Донеслось до нашей гимназии дело группы учеников Витмеровского училища, исключенных за подпольную революционную деятельность, и несколько гимназистов восьмого класса заявили протест, но их мгновенно усмирили двойками за поведение и угрозами выдать «волчьи паспорта». Я об этом узнал уже после того, как они раскаялись.

Наш классный наставник говорил нам о витмеровцах как о холерных вибрионах и предостерегал от всех и всяческих революций, как от смертельной заразы: «Не пейте сырой воды!»

Я рассказал об этом своему почтарю в ответ на очередной осторожный его вопрос.

— Им собрали денег, чтобы они учились в Швейцарии, — добавил я.

— Денег?
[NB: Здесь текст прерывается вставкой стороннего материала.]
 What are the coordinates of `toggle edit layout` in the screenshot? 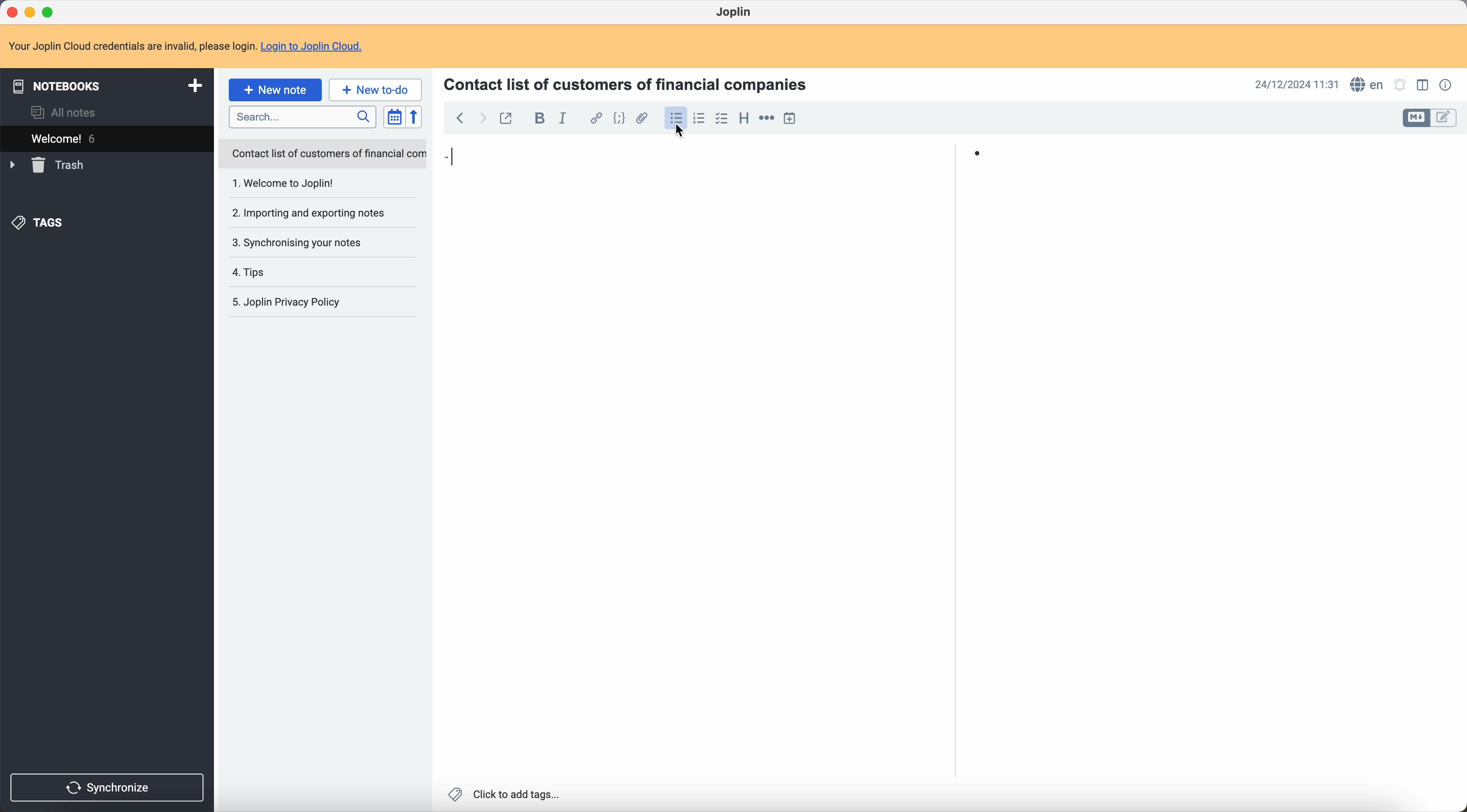 It's located at (1422, 84).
В Швейцарии? — переспросил почтарь таким тоном, словно никаких денег и в помине нет, да и Швейцария выдумана в учебниках географии, а на самом деле и не существует.

Иногда так мне становилось душно, что хоть в петлю. Но в петлю полез Валя Ковранский, мой задумчивый одноклассник, писавший туманные стихи. Один из витмеровцев, по фамилии Пруссак, тоже писал стихи, и Ковранский однажды виделся с ним, поэтому я уважал его. Но Ковранский организовал в седьмом классе кружок самоубийц, и я самолично сорвал его с петли в гимназической уборной. Какой же он герой?
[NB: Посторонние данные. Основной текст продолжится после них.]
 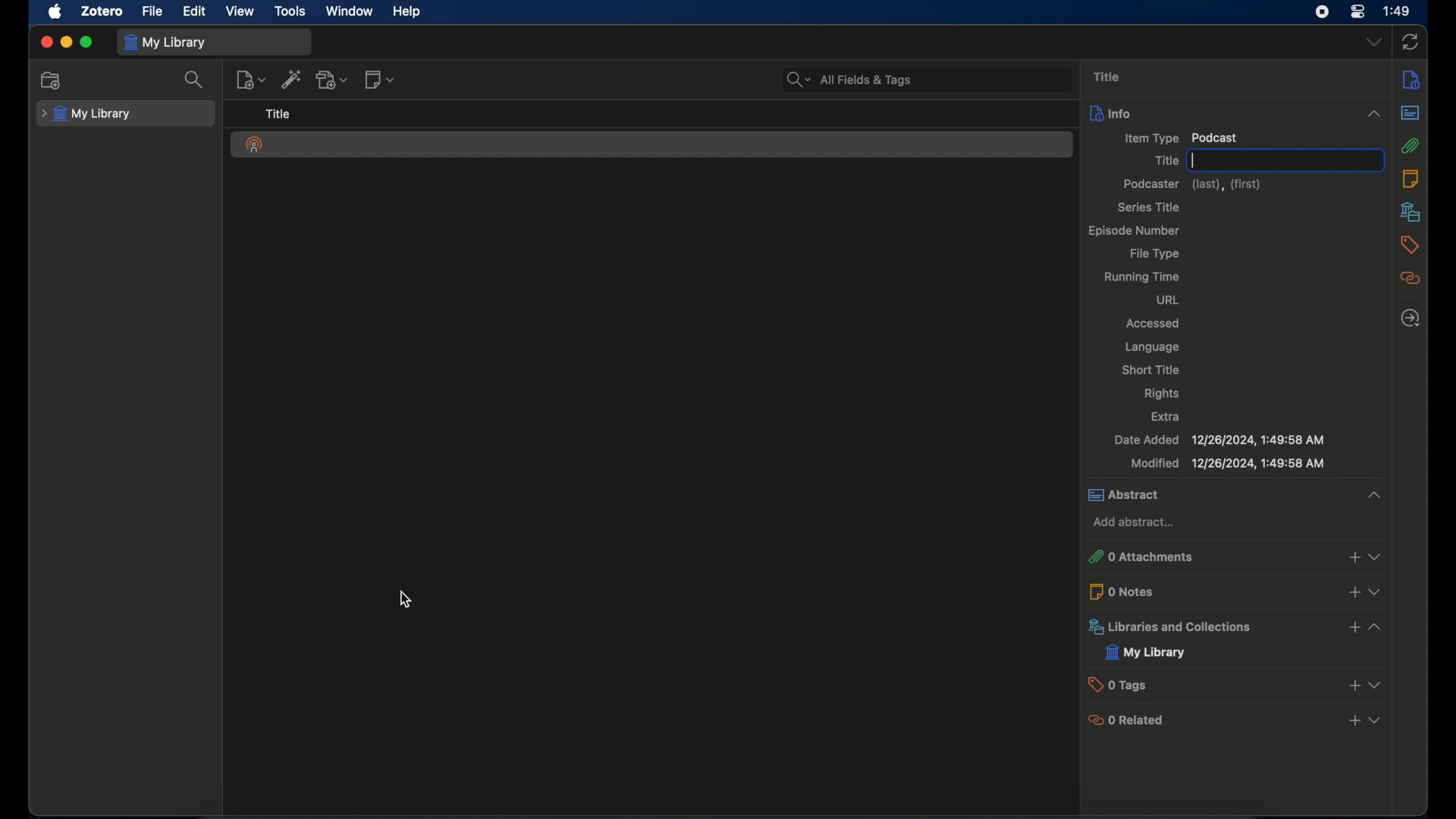 I want to click on zotero, so click(x=101, y=11).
Совсем не хотелось мне ходить к Коростелеву, но ради матери и сестренки я бывал там. Мать, очень изменившаяся, совсем больная, мучилась тем, что не смогла отправиться в ссылку вместе с отцом. Только переписка с ним и утешала ее. Только его возвращением она и жила. Но пришла весть, что отец внезапно умер от разрыва сердца в своем далеком сибирском поселке. Ох, что это было! Меня вызвали к матери, и она так сжимала меня в объятиях, рыдая, что по сей день плечи мои вспоминают эти тиски, а сердце, кажется, вот-вот остановится от невозможности помочь.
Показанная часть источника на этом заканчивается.